Scrap prices could make gains

Burns also expounded on the scrap steel market, which could see some price support ahead.

“Steel production generally is muted in most markets. Furthermore, finished steel prices are under pressure,” he wrote. “However, there is a growing case, both economically and environmentally, for EAF production over the traditional iron ore-based blast furnace route.

“That means there will be more buyers bidding for the finite supplies in the year ahead.”

U.S. auto sales decline

As mentioned previously, U.S. automotive sales remain down compared with 2019 levels.

Sales have been constrained by low inventories; furthermore, August 2020 contained fewer selling days than it did in August 2019.

Honda sales, for example, fell 21.9% year over year. Hyundai sales fell 8%, while Subaru dropped 17%.

European metals industry firms argue for level environmental playing field

For a long time, European metals firms have argued about the difficulty to compete with steelmakers elsewhere — namely, China — simply due to the added cost of environmental regulations.

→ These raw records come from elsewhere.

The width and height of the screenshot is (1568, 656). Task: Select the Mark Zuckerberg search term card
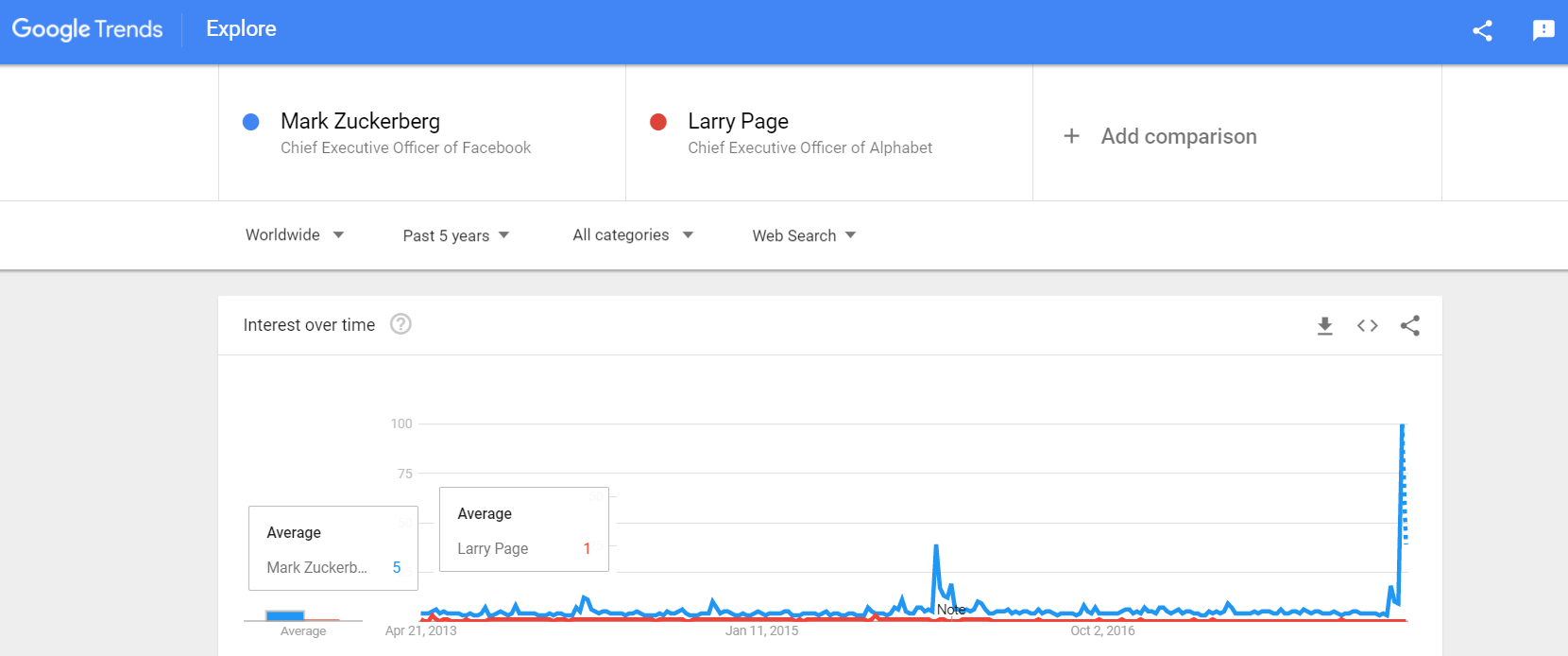(x=406, y=132)
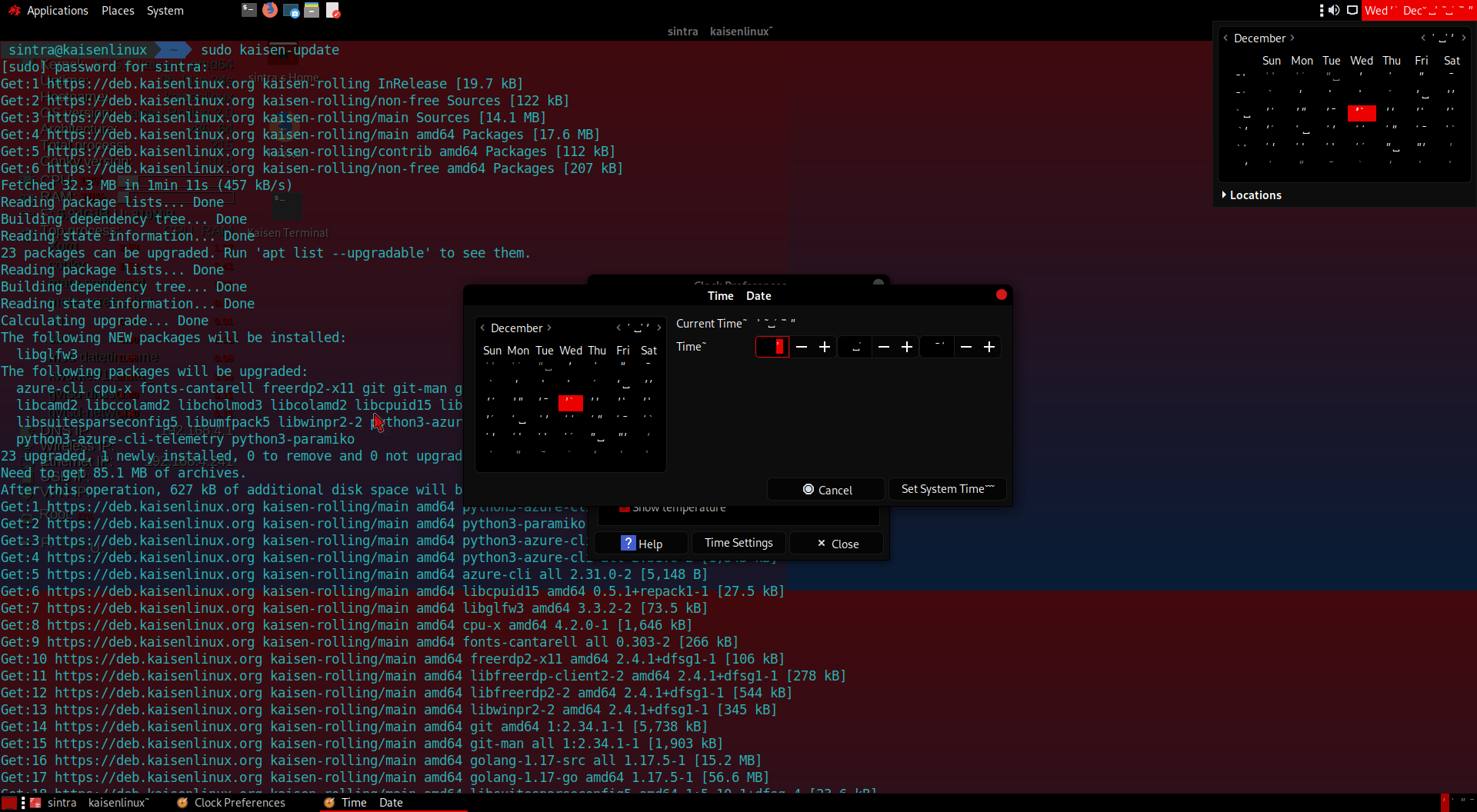Click the Set System Time button
This screenshot has height=812, width=1477.
point(948,489)
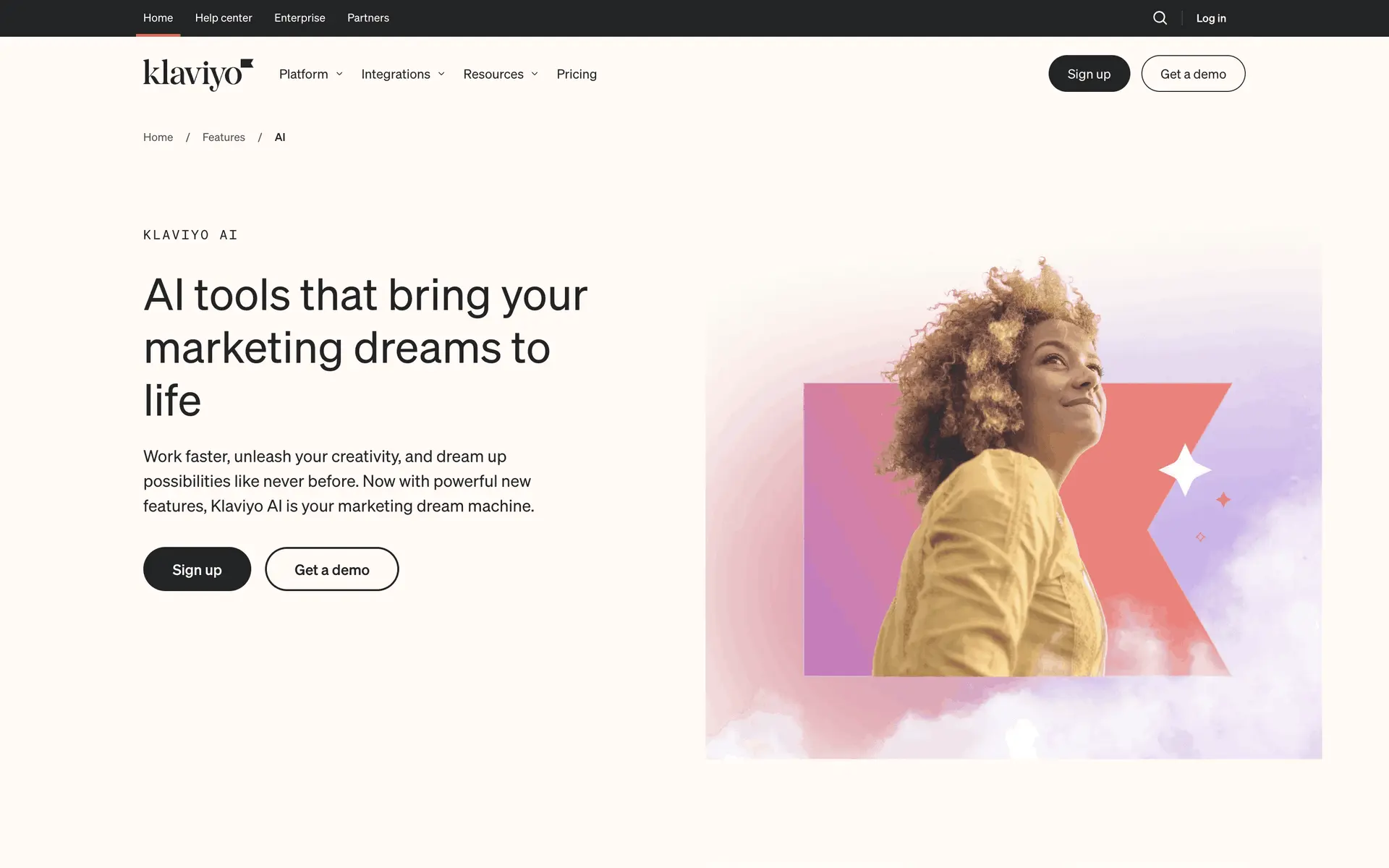Screen dimensions: 1389x868
Task: Click the hero Sign up button
Action: [x=197, y=569]
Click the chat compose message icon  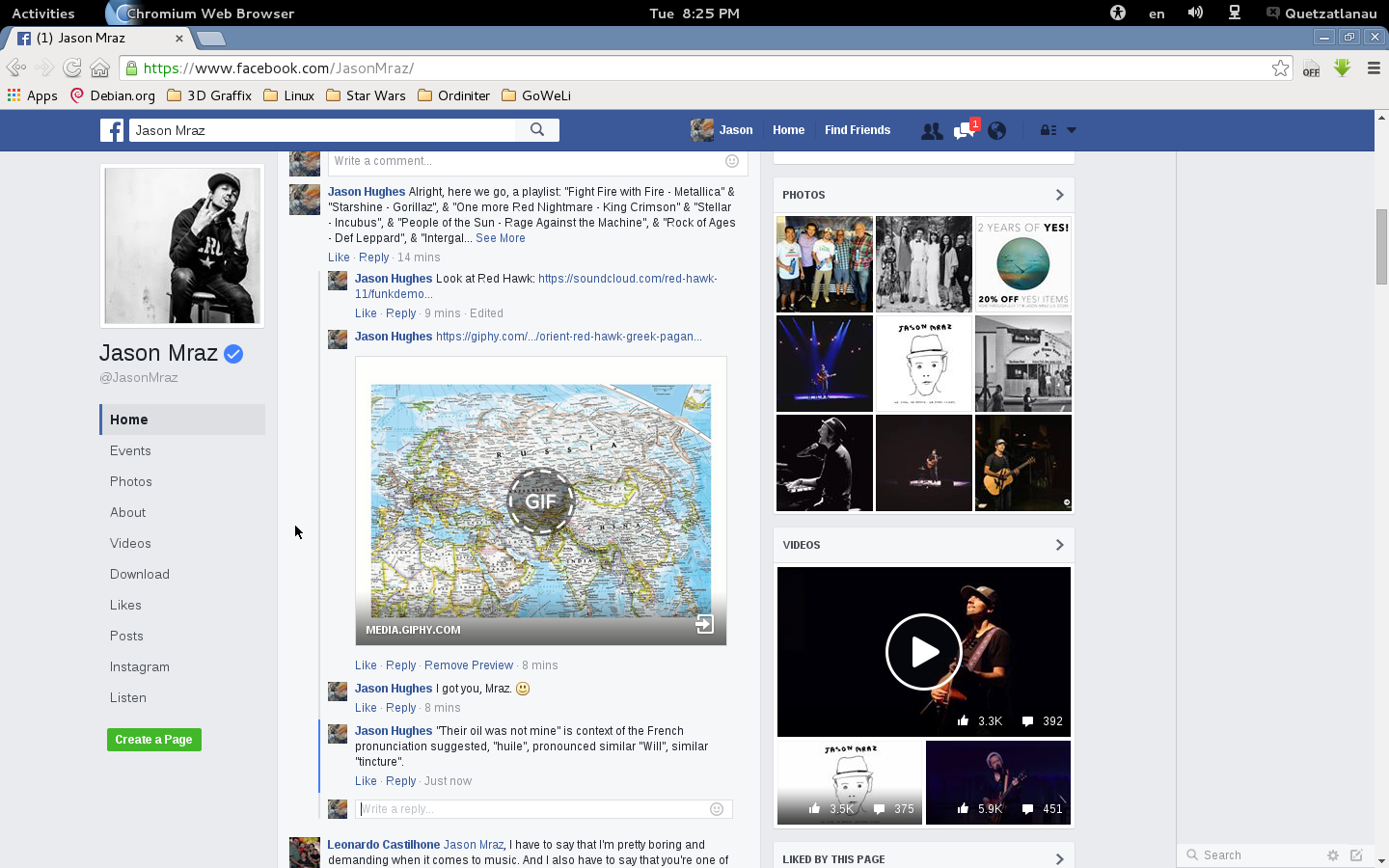[1356, 855]
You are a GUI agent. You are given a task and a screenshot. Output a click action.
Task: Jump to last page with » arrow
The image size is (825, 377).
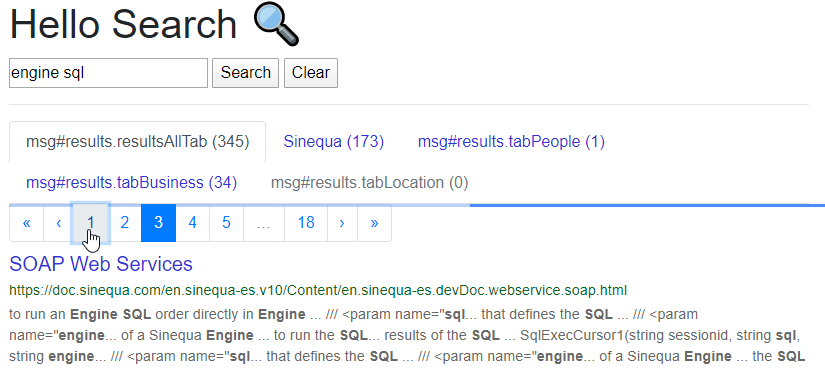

“Mining and refining in Europe has slashed its collective carbon footprint by more than 60% in the past two decades due to far higher and better-enforced standards in the region,” Burns wrote. “Yet, not surprisingly, Europe’s metals sector cannot compete with subsidized imports from China and other regions.”

While Burns notes Europe will not be able to force other countries to abide by stricter environmental regulations for metals production, it can advocate for other measures.

“But drawing on parallel commitments to achieve carbon neutrality by 2050, the region’s industry is making the case for creating a level playing field,” he wrote. “That level playing would come not simply by imposing quotas but by applying a financial cost to imports that come with significantly higher carbon and environmental costs.

“The wider industry is buying into the idea of products having a lower carbon footprint as a brand strength.

For example, the LME is launching a low-carbon aluminum spot contract 'to promote and facilitate growing demand for metal with a definable carbon footprint,'" Burns noted.